# I Wish I Was Eighteen Again........



## sags (May 15, 2010)

For the retired folks and those soon to be........................

http://www.youtube.com/watch?v=F3c-WBn5cCg

For all the others, enjoy your life while you can. Try to maintain the balance between saving money and living life. Enjoy the flowers, hug your kids, do something nice for your spouse, call friends, ......retirement will come soon enough.....like my dad always told me when I said I looked forward to collecting my pension, "Don't forget you will be older as well, pensions and old age go hand in hand".

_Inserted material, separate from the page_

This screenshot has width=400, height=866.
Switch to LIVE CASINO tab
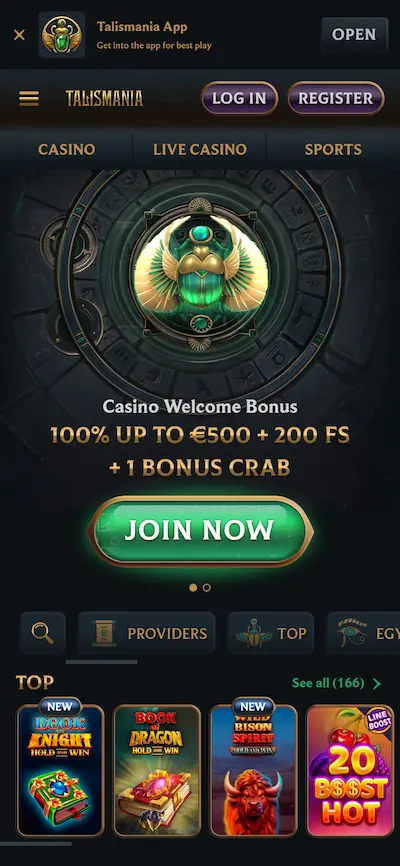[x=200, y=149]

Lyrics to I Wish I Was Eighteen Again

At a bar down in Dallas an old man chimed in
And I thought he was out of his his head
Just being a young man, I just laughed it off
When I heard what that old man had said

He said I'll never again turn the young ladies heads
Or go running off into the wind
I'm three quarters home from the start to the end
And I wish I was eighteen again

I wish I was eighteen again
And going where I've never been
But old folks and old oaks
Standing tall just pretend
I wish I was eighteen again

Now time turns the pages and oh, life goes so fast
The years turn the black hair all grey
I talked to some young folks, hey they don't understand
The words this old man's got to say

I wish I was eighteen again
And going where I've never been
But old folks and old oaks
Standing tall just pretend
I wish I was eighteen again

Lord, I wish I was eighteen again!


----------